すると呉服屋から、二十歳くらいのかわいい女の子が出てきた。
「久慈さん!」
「げ、ユキ……」
「げ、とは何ですか!今日来るって知って張ってたんですからね!」
この人は鍋島さんではなさそう。俺は久慈さんに聞いた。
「お知り合いですか?」
久慈さんはだいぶ困った顔で答えた。
「ちょっと……10年くらい前にしばらく面倒見てた子で……」
ユキさんは何の臆面もなく言った。
「久慈さんの婚約者です」
俺も千歳も「へ!?」『は!?』と言ってしまった。久慈さんは四十前、この子はせいぜい二十歳だから。
久慈さんはものすごく大きなため息をついた。
「婚約してない。した覚えはまったくない。お前と周りしかそんなことは言ってない。諦めろ」
「へこたれないのが取り柄ですから」
「もー、いいから! 鍋島さんいるんだろ!」
ユキさんは呉服屋の中を手で指し示した。
「奥へどうぞ、千歳さん、和泉さん! お茶持っていきますね」
呉服屋の奥、会計の奥は住居になっているらしく、畳の間が見えている。久慈さんがためらいなく上がるので、俺たちも靴を脱いで上がった。
久慈さんは奥に呼びかけた。
「鍋島さん、お久しぶりです。こちら千歳さんと和泉さん」
奥の卓には、銀髪で和服の老紳士がいた。
「おお、お呼び立てして申し訳ないね。
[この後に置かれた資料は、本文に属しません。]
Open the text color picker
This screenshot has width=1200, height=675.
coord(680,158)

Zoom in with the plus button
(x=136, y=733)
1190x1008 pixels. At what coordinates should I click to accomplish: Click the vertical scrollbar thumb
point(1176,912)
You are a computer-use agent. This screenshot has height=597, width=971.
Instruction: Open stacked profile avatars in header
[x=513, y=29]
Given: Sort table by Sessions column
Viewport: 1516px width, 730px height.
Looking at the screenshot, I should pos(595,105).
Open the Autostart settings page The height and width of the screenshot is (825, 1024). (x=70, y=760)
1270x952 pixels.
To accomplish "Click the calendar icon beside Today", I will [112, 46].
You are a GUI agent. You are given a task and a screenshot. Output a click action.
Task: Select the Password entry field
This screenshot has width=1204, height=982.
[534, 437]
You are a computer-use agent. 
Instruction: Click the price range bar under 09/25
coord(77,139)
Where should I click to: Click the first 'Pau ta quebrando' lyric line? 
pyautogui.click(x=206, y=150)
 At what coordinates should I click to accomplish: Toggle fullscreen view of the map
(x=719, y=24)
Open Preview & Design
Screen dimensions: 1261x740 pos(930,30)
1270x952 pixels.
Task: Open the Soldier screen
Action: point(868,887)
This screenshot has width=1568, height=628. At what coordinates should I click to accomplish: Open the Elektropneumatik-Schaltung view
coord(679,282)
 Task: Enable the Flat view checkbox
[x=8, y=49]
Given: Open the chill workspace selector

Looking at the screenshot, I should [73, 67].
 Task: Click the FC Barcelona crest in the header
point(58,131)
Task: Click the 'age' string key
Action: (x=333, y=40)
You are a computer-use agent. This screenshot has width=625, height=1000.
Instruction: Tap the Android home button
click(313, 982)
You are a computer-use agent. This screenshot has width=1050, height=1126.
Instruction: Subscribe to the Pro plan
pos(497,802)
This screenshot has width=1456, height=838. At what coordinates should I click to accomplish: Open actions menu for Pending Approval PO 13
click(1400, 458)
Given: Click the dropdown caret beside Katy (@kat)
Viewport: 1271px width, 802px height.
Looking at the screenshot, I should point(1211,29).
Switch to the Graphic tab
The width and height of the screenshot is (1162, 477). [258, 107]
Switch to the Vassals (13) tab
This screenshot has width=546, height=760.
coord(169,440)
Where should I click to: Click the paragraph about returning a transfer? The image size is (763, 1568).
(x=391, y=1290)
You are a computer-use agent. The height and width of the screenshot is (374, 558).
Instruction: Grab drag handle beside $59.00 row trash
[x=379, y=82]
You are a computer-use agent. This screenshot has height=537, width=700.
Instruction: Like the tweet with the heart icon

私が鍋島です」
「こんにちは、和泉と申します」
『金谷千歳です!」
「こんにちは。一応、猫又の年長者をやらせてもらっているよ」
俺たちが卓に着くと、鍋島さんは自身の目に手を当てた。手を離すと、そこから出てきたのは金の瞳と縦の黒い瞳孔。猫の目だ……。
千歳は全然驚いてなかった。
『おっ、本当に猫又! 頼み事ってなんだ?』
「それはね」
鍋島さんは久慈さんをちらっと見た。